Getting the Ministry of Health and Ministry of Education to be actively involved, we can introduce tele-counseling and tele-health services to every school.

Every government clinic has a designated school health team, and a link can be created between the school health team and the counselors/teachers.

Teachers can recognize students that might need help through their classroom participation, schoolwork or disciplinary records.

Selecting a leader among students to advocate this service will make it more acceptable as peers have more influence.

Students who wish to seek help but are fearful or embarrassed of visiting the clinic can utilize the tele-counseling service at the comfort of their respective environments and get help. This may also encourage a higher rate of compliance for further appointments. Adolescents who are IT savvy maybe more engaged with tele-counseling.

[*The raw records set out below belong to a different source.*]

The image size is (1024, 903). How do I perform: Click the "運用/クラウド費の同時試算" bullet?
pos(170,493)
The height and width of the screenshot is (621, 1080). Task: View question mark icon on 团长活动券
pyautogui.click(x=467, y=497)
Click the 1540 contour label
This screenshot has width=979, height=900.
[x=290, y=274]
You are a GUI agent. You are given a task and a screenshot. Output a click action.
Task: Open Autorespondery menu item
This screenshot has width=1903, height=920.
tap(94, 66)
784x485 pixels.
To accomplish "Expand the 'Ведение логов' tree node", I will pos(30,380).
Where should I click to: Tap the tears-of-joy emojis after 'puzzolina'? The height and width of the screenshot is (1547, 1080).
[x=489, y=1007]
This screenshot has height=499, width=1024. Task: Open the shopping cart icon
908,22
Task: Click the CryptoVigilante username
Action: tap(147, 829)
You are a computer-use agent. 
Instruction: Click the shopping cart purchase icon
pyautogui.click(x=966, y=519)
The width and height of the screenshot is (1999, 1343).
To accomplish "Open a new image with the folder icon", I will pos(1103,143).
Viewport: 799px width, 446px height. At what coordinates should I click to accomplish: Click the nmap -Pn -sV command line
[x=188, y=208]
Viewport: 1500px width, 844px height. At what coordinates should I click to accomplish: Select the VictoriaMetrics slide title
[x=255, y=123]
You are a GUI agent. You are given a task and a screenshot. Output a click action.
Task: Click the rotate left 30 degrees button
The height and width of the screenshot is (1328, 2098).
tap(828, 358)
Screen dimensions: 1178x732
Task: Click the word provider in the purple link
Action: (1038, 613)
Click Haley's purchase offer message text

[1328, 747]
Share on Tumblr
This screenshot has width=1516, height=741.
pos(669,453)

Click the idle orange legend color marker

Tele-counseling platform holds a great potential to address mental health among adolescents. A physically and mentally healthy adolescent brings hope to the nation. Mental health care is a right, not a privilege.

Reference:

1 Polanczyk, G. V., Salum, G. A., Sugaya, L. S., Caye, A., & Rohde, L. A. (2015). Annual research review: A meta-analysis of the worldwide prevalence of mental disorders in children and adolescents. Journal of child psychology and psychiatry, and allied disciplines, 56(3), 345–365. https://doi.org/10.1111/jcpp.12381

2 Kessler, R. C., Berglund, P., Demler, O., Jin, R., Merikangas, K. R., & Walters, E. E. (2005). Lifetime prevalence and age-of-onset distributions of DSM-IV disorders in the National Comorbidity Survey Replication. Archives of general psychiatry, 62(6), 593–602. https://doi.org/10.1001/archpsyc.62.6.593

3 Institute for Public Health 2020. National Health and Morbidity Survey (NHMS) 2019: Non-communicable diseases, healthcare demand, and health literacy—Key Findings

4 Aguirre Velasco, A., Cruz, I. S. S., Billings, J., Jimenez, M., & Rowe, S. (2020). What are the barriers, facilitators and interventions targeting help-seeking behaviours for common mental health problems in adolescents? A systematic review. BMC Psychiatry, 20(1), 293. doi:10.1186/s12888-020-02659-0

5 Langarizadeh, M., Tabatabaei, M. S., Tavakol, K., Naghipour, M., Rostami, A., & Moghbeli, F. (2017). Telemental Health Care, an Effective Alternative to Conventional Mental Care: a Systematic Review. Acta informatica medica : AIM : journal of the Society for Medical Informatics of Bosnia & Herzegovina : casopis Drustva za medicinsku informatiku BiH, 25(4), 240–246.

(Dr Kalaashini Ramachandran, Professor Dr Noran Naqiah Hairi and Professor Dr Moy Foong Ming, Center of Epidemiology & Evidence Based Practice, Department of Social & Preventive Medicine, Faculty of Medicine, Universiti Malaya.)